The Steps in Word 2004
Screen shot of the Microsoft Word 'Save as Web Page' dialog box, with appropriate settings.
- Open your Word document.
- Go to the 'File' menu at the top of the Word window, and choose 'Save as Web Page...'
- On the sheet that pops up, decide where to save your file, and what to name it. (Word defaults to saving your file with a '.htm' extension. You may wish to change that to '.html', which is more common.) The 'Format' field should show 'Web Page (HTML)', and the 'Save entire file into HTML' should be selected. (Don't click 'Save' yet.)
- Select the 'Web Options...' button, and in the 'General' tab of the dialog box, type the title of your web page into the 'Web page title' field. Select the 'OK' button.
- Select the 'Save' button to save your document.
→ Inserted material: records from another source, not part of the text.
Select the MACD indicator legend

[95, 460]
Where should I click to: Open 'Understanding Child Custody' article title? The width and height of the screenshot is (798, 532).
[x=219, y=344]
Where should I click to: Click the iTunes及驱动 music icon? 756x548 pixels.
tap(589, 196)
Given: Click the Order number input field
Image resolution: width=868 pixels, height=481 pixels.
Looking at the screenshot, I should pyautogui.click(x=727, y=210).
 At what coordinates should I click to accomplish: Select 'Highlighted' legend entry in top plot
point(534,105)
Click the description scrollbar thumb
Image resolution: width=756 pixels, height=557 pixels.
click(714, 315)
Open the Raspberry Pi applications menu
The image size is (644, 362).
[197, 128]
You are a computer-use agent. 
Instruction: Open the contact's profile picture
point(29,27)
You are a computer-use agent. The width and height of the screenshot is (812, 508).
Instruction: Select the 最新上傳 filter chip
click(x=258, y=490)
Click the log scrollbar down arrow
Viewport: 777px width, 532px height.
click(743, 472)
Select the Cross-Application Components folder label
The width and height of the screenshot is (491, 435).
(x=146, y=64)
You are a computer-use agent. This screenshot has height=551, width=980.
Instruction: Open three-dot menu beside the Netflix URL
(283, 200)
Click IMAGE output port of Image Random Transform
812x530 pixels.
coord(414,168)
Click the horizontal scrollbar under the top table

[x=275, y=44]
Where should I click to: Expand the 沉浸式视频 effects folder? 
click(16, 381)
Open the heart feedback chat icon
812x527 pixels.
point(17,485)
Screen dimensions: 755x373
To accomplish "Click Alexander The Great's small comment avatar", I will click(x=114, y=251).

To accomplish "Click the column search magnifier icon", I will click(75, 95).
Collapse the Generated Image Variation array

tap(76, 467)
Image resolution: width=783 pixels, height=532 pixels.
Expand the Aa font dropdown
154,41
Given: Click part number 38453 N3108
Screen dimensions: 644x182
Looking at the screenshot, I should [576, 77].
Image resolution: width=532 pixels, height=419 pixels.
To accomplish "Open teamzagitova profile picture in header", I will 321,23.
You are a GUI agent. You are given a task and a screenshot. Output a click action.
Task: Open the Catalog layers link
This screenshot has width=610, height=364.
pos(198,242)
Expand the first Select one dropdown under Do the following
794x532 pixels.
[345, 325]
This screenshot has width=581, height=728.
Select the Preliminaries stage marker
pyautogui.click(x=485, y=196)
Now Word has created a web page for you, and has also extracted any images in your document, creating a folder with the name of your web page, and placing the images in that folder, so that the document can automatically link to them. The HTML that Word has created, though, is full of code that is unnecessary, and it makes the page bloated and non-standard. The next step is to strip out all that non-standard code, and replace it with XHTML-compliant code.
The Steps in BBEdit
- Use BBEdit to open the HTML document that you just created.
- From the 'Markup' menu, choose 'Tidy', and choose 'Clean Document'. (1) Check the first three items in the box, and only those. This step will remove much of the non-standard code from the top of your document.
- Go to the 'Search' menu, and choose 'Find...'.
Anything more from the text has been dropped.